Op-amp pressure sensor application transfer function

[alex.martinez]

Saludos!

I've been trying to solve for the transfer function of a circuit which was proposed on my Measuring Instrumentation lecture, I have been trying all week to solve for its transfer function (which is the goal of the exercise) as a function of all the given parameters, the variable capacitor (the pressure sensor is noted as Cx. What grinds my gears is the second feedback across the R1 resistor, I don't get how it can be connected to a node which is shared with Vp, with no resistor, what is its role? I attach the circuit diagram.

Thank you in advance, Alex.

[orolo]

There is no feedback across R1, since it's connected to the virtual ground of the second op amp. You have an inverting adder there. What is a bit disturbing, to me, is the the lack of D.C. path to ground in the inverting input of the first op amp.

[alex.martinez]

There is no feedback across R1, since it's connected to the virtual ground of the second op amp. You have an inverting adder there. What is a bit disturbing, to me, is the the lack of D.C. path to ground in the inverting input of the first op amp.

It opened my eyes!
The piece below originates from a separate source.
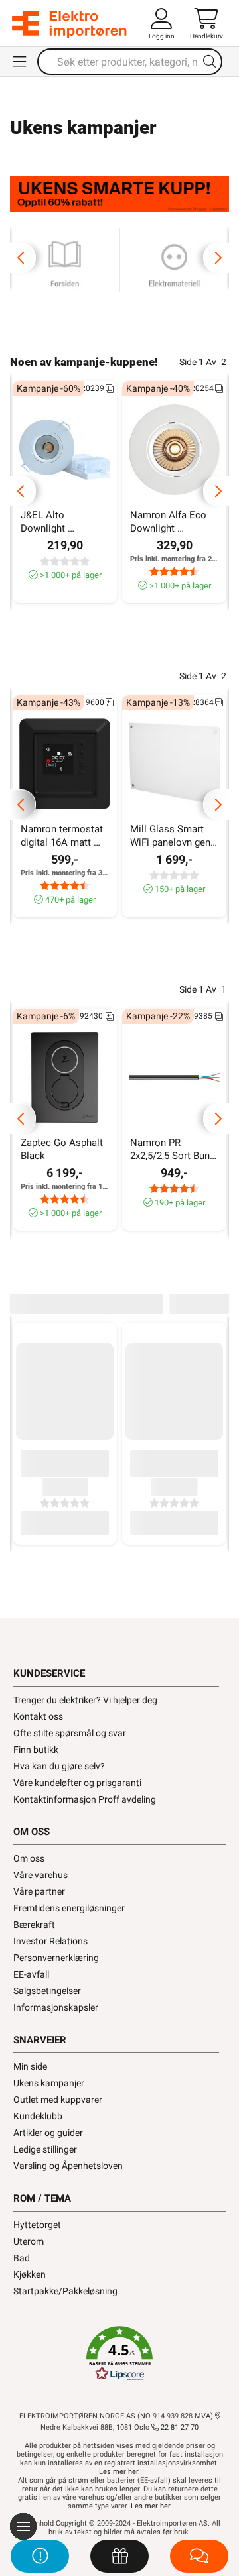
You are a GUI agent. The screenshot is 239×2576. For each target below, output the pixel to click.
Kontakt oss (38, 1716)
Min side (30, 2066)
Thank you very much! That particular resistor will not affect the transfer function, does it? As I see it now is like to have a point of reference to ground in the adder. And one last doubt, what do you mean by D.C. path to ground?

Thank you a lot, sincerely,
Alex.

[orolo]

That particular resistor will not affect the transfer function, does it?

The first op-amp has a transfer function Va = -Co/Cx Vin. The second op-amp makes an inverted addition of Vin and Va, so: Vo = -R2/R1·(Va + Vin) = -R2/R1 · (1 - Co/Cx) · Vin, if I'm not mistaken. So the resistor affects the transfer function, because it adds the initial signal. I think this is some kind of bridge that will be cancelled if Co = Cx.

And one last doubt, what do you mean by D.C. path to ground?

Since the inverting input of the first op amp is only connected via capacitors, there is no definite DC level at that point. I think a resistor from there to ground, or a resistor in parallel with Cx, is missing, in order to fix the DC level at the inverting input. I've never used this specific kind of amplifier, so perhaps someone more knowlegdeable can shed some light.

I'm glad I could help a bit  .

[alex.martinez]

That particular resistor will not affect the transfer function, does it?

The first op-amp has a transfer function Va = -Co/Cx Vin. The second op-amp makes an inverted addition of Vin and Va, so: Vo = -R2/R1·(Va + Vin) = -R2/R1 · (1 - Co/Cx) · Vin, if I'm not mistaken. So the resistor affects the transfer function, because it adds the initial signal. I think this is some kind of bridge that will be cancelled if Co = Cx.

And one last doubt, what do you mean by D.C. path to ground?

Since the inverting input of the first op amp is only connected via capacitors, there is no definite DC level at that point. I think a resistor from there to ground, or a resistor in parallel with Cx, is missing, in order to fix the DC level at the inverting input. I've never used this specific kind of amplifier, so perhaps someone more knowlegdeable can shed some light.

I'm glad I could help a bit  .

Indeed, how could I have missed it, I got too obsessed with it as a feedback loop without seeing that it is actually after the first stage! Hahaha. The diagram is just an exercise for the concept of seonsor that bring very small variations, so I guessed they did not bother to include it, and once again, thank you a lot!

My regards, Alex.

[Ratch]

Saludos!

I've been trying to solve for the transfer function of a circuit which was proposed on my Measuring Instrumentation lecture, I have been trying all week to solve for its transfer function (which is the goal of the exercise) as a function of all the given parameters, the variable capacitor (the pressure sensor is noted as Cx. What grinds my gears is the second feedback across the R1 resistor, I don't get how it can be connected to a node which is shared with Vp, with no resistor, what is its role? I attach the circuit diagram.

Thank you in advance, Alex.

The transfer function is relatively easy to compute.  I don't know what Vp is because I don't see it in the schematic.  You have two resistors labeled R1, which is confusing.  The term in the smaller parenthesis is the output voltage of the left op-amp.   The terms within the large parenthesis are the total current from the left op-amp and Vin across the bottom R1.  Multiplying by R2 gives Vo.

Ratch